Texto y contexto de Dn 6
Parágrafo 1: Dn 6:1-3 describe que Darío, quien gobierna tras el imperio medo persa, nombra 120 sátrapas y eleva a Daniel entre los tres primeros gobernantes, destacándolo por su fiabilidad y excelencia. Su integridad provoca celos entre los administradores y el rey.
Parágrafo 2: Dn 6:4 relata que los sátrapas y príncipes buscan una ocasión para acusar a Daniel en la administración, pero no encuentran falta alguna; Daniel es fiel y sin tacha en sus funciones.
Parágrafo 3: Dn 6:5-9 sintetiza la conspiración: proponen una ley que prohibe orar a cualquier dios u hombre durante treinta días, excepto al rey; el rey firma y sella el edicto, haciéndolo inmutable.
Parágrafo 4: Dn 6:10-11 muestra a Daniel enfrentando la prohibición: sabiendo que el edicto está firmado, insiste en orar tres veces al día a su Dios; es visto por quienes vigilan y denunciado ante el rey.
Parágrafo 5: Dn 6:12-15 describe la respuesta del rey ante la traición: intenta salvar a Daniel, pero la ley es inapelable; Daniel es arrojado al foso de los leones, mientras el rey ruega por su liberación.
Parágrafo 6: Dn 6:16-18 narra la noche de insomnio del rey, esperando un milagro; Daniel permanece en la ley de su Dios, confiando en su protección.

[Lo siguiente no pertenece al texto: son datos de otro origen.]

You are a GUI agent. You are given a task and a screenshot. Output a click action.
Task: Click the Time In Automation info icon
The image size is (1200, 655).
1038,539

Parágrafo 7: Dn 6:19-23 relata la mañana en que el rey llega al foso y Daniel es hallado ileso; Daniel atribuye su salvación a la intervención divina y el rey se alegra enormemente.
Parágrafo 8: Dn 6:24-28 concluye con la caída de los conspiradores, el reconocimiento del poder del Dios de Daniel y un decreto real que alaba a esta deidad; Daniel prospera en el reino de Darío y de Ciro.